**TASK TO CARRY OUT:** Copy each of the rows below word for word, keeping every line unchanged.

═══ EXTRACTED DATA

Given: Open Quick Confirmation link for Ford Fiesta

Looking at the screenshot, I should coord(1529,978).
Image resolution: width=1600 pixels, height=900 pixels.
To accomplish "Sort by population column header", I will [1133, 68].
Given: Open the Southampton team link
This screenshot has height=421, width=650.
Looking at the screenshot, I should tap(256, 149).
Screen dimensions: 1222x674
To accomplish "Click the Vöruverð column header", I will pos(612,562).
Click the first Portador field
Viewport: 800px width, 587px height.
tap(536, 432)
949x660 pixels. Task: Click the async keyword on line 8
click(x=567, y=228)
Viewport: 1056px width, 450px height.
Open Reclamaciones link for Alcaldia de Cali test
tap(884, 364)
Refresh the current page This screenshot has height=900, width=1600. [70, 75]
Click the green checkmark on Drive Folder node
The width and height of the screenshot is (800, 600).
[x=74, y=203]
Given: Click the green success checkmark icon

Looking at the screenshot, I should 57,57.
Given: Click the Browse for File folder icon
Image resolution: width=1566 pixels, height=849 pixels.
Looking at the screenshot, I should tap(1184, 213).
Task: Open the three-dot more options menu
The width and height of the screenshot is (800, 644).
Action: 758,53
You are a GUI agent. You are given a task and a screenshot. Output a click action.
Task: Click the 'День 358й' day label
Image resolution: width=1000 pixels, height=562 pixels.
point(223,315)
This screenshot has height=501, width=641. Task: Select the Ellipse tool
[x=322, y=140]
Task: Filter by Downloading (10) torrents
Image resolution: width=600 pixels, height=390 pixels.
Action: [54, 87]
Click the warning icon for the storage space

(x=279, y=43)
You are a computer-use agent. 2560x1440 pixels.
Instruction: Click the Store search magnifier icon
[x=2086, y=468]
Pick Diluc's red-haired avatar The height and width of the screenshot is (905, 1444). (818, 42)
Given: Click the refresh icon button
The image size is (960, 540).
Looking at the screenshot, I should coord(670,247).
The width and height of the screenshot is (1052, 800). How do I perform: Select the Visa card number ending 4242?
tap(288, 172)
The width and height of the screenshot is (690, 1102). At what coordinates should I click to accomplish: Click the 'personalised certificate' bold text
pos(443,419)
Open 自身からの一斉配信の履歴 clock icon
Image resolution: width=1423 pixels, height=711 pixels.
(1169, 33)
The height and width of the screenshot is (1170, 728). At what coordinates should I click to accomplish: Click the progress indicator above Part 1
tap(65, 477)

══════

**ANSWER:**
Given: Open Quick Confirmation link for Ford Fiesta

Looking at the screenshot, I should coord(1529,978).
Image resolution: width=1600 pixels, height=900 pixels.
To accomplish "Sort by population column header", I will [1133, 68].
Given: Open the Southampton team link
This screenshot has height=421, width=650.
Looking at the screenshot, I should tap(256, 149).
Screen dimensions: 1222x674
To accomplish "Click the Vöruverð column header", I will pos(612,562).
Click the first Portador field
Viewport: 800px width, 587px height.
tap(536, 432)
949x660 pixels. Task: Click the async keyword on line 8
click(x=567, y=228)
Viewport: 1056px width, 450px height.
Open Reclamaciones link for Alcaldia de Cali test
tap(884, 364)
Refresh the current page This screenshot has height=900, width=1600. [70, 75]
Click the green checkmark on Drive Folder node
The width and height of the screenshot is (800, 600).
[x=74, y=203]
Given: Click the green success checkmark icon

Looking at the screenshot, I should 57,57.
Given: Click the Browse for File folder icon
Image resolution: width=1566 pixels, height=849 pixels.
Looking at the screenshot, I should tap(1184, 213).
Task: Open the three-dot more options menu
The width and height of the screenshot is (800, 644).
Action: 758,53
You are a GUI agent. You are given a task and a screenshot. Output a click action.
Task: Click the 'День 358й' day label
Image resolution: width=1000 pixels, height=562 pixels.
point(223,315)
This screenshot has height=501, width=641. Task: Select the Ellipse tool
[x=322, y=140]
Task: Filter by Downloading (10) torrents
Image resolution: width=600 pixels, height=390 pixels.
Action: [54, 87]
Click the warning icon for the storage space

(x=279, y=43)
You are a computer-use agent. 2560x1440 pixels.
Instruction: Click the Store search magnifier icon
[x=2086, y=468]
Pick Diluc's red-haired avatar The height and width of the screenshot is (905, 1444). (818, 42)
Given: Click the refresh icon button
The image size is (960, 540).
Looking at the screenshot, I should coord(670,247).
The width and height of the screenshot is (1052, 800). How do I perform: Select the Visa card number ending 4242?
tap(288, 172)
The width and height of the screenshot is (690, 1102). At what coordinates should I click to accomplish: Click the 'personalised certificate' bold text
pos(443,419)
Open 自身からの一斉配信の履歴 clock icon
Image resolution: width=1423 pixels, height=711 pixels.
(1169, 33)
The height and width of the screenshot is (1170, 728). At what coordinates should I click to accomplish: Click the progress indicator above Part 1
tap(65, 477)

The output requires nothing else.